MiR-526b-3p Attenuates Breast Cancer Stem Cell Properties and Chemoresistance by Targeting HIF-2α/Notch Signaling

Chemoresistance is a severe clinical challenge in breast cancer. Hypoxia and cancer stem cells (CSCs) contribute to the paclitaxel (PTX) resistance, but the molecular mechanisms are still elusive. MicorRNAs (miRNA) have been considered a promising therapeutic strategy in various cancers. Here, we identified the crucial function of miR-526b-3p in regulating PTX resistance and CSC properties. Our data demonstrated that miR-526b-3p mimic repressed the cell viability of breast cancer cells. The counts of Edu-positive cells were reduced by miR-526b-3p in breast cancer cells.

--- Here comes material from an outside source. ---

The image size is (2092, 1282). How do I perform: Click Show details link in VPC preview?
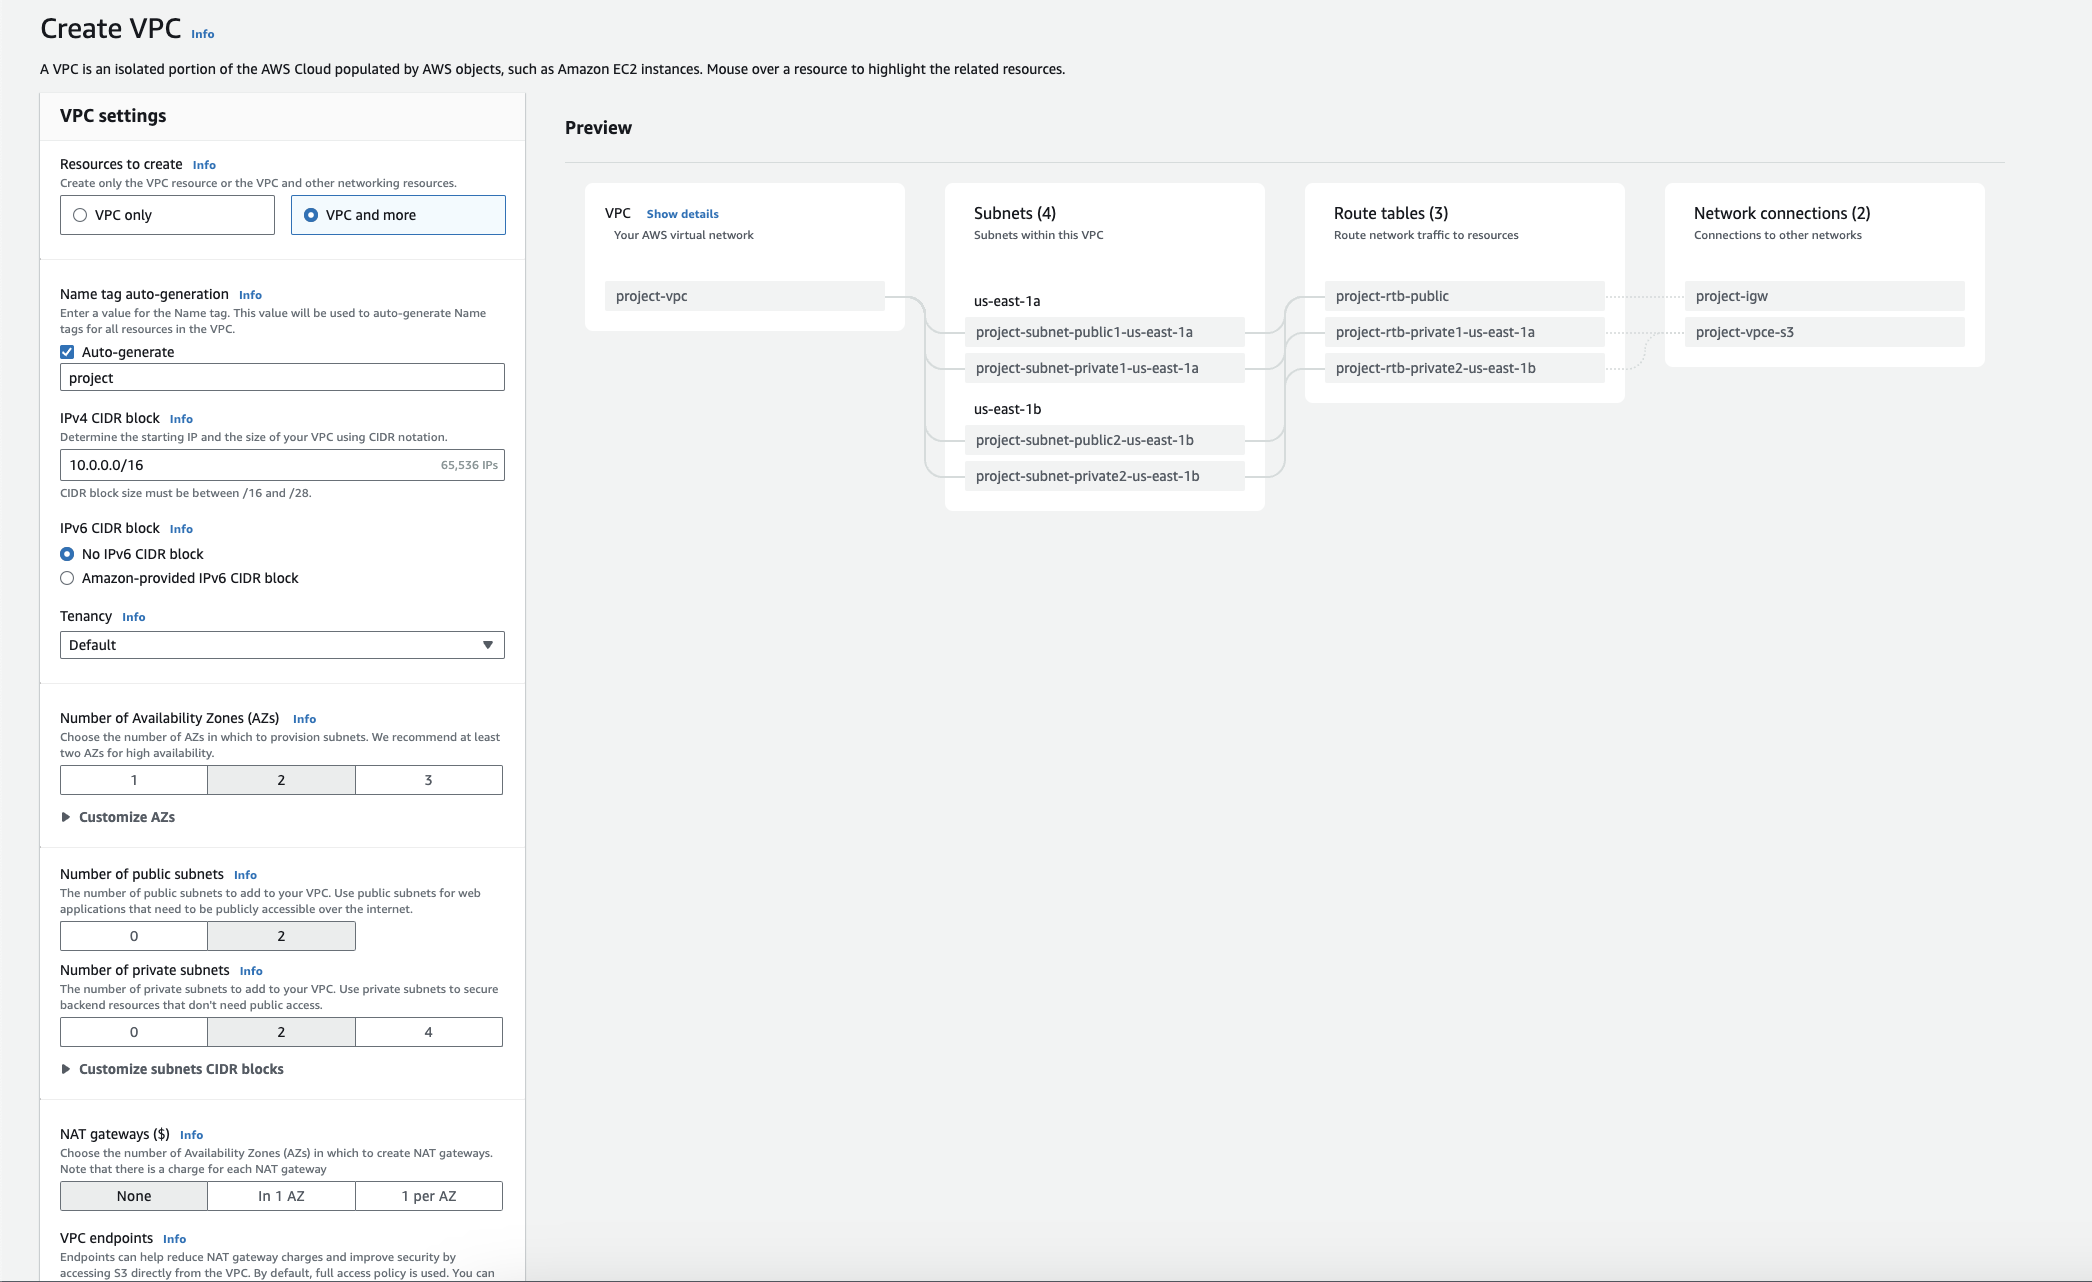682,214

Meanwhile, the apoptosis of breast cancer cells was induced by miR-526b-3p. Tumorigenicity analysis in the nude mice confirmed that miR-526b-3p attenuated the breast cancer cell growth in vivo. Significantly, hypoxia could enhance IC50 value of PTX in breast cancer cells. IC50 value of PTX was induced in breast cancer mammospheres. The hypoxia-inducible factor 2 alpha (HIF-2 alpha) expression was enhanced, but miR-526b-3p expression was repressed under hypoxia in breast cancer cells. Also, breast cancer mammospheres presented high HIF-2 alpha expression and low miR-526b-3p expression. The inhibition of miR-526b-3p enhanced the IC50 value of PTX in breast cancer cells. MiR-526b-3p inhibitor enhanced the colony formation counts of PTX-treated breast cancer cells. The treatment of miR526b-3p mimic suppressed the sphere formation counts of breast cancer cells and inhibited ALDH1 and Nanog expression. MiR-526b-3p was able to target HIF-2 alpha in the cells. The overexpression enhanced but miR-526b-3p reduced the IC50 value of PTX in breast cancer cells, in which the overexpression of HIF-2 alpha could rescue the miR-526b3p-inhibited IC50 value of PTX. Overexpression of HIF-2 alpha reversed miR-526b-3p-regulated apoptosis, colony formation ability, and ALDH1 and Nanog expression in the cells. Interestingly, the overexpression of HIF-2 alpha induced but miR-526b-3p repressed the expression of HIF-2 alpha, Hey2, and Notch in PTX-treated breast cancer cells, while HIF-2 alpha could reverse the effect of miR-526b-3p. In conclusion, miR-526b-3p attenuated breast cancer stem cell properties and chemoresistance by targeting HIF-miR-526b-3p/Notch signaling. MiR-526b-3p may be utilized in the relieving chemoresistance in breast cancer.